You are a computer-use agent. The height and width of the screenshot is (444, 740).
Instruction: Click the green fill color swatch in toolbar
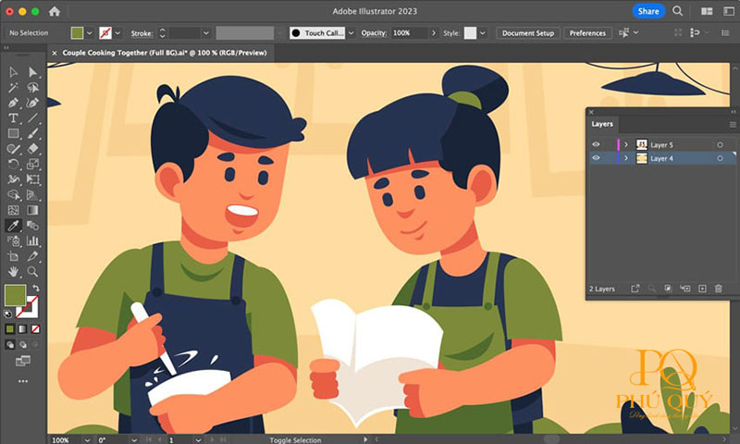point(15,295)
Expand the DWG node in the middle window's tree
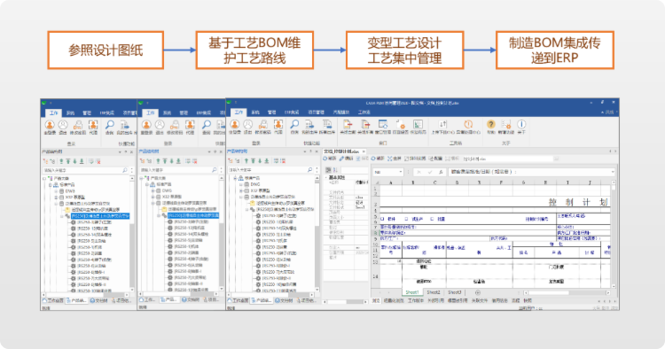Image resolution: width=665 pixels, height=349 pixels. pyautogui.click(x=153, y=190)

# Directions for this task
Write the records out in full, word for word; leave every picture behind.

# Final answer
You are a computer-use agent. The height and width of the screenshot is (444, 740).
Instruction: Click the green fill color swatch in toolbar
point(15,295)
Expand the DWG node in the middle window's tree
Image resolution: width=665 pixels, height=349 pixels. pyautogui.click(x=153, y=190)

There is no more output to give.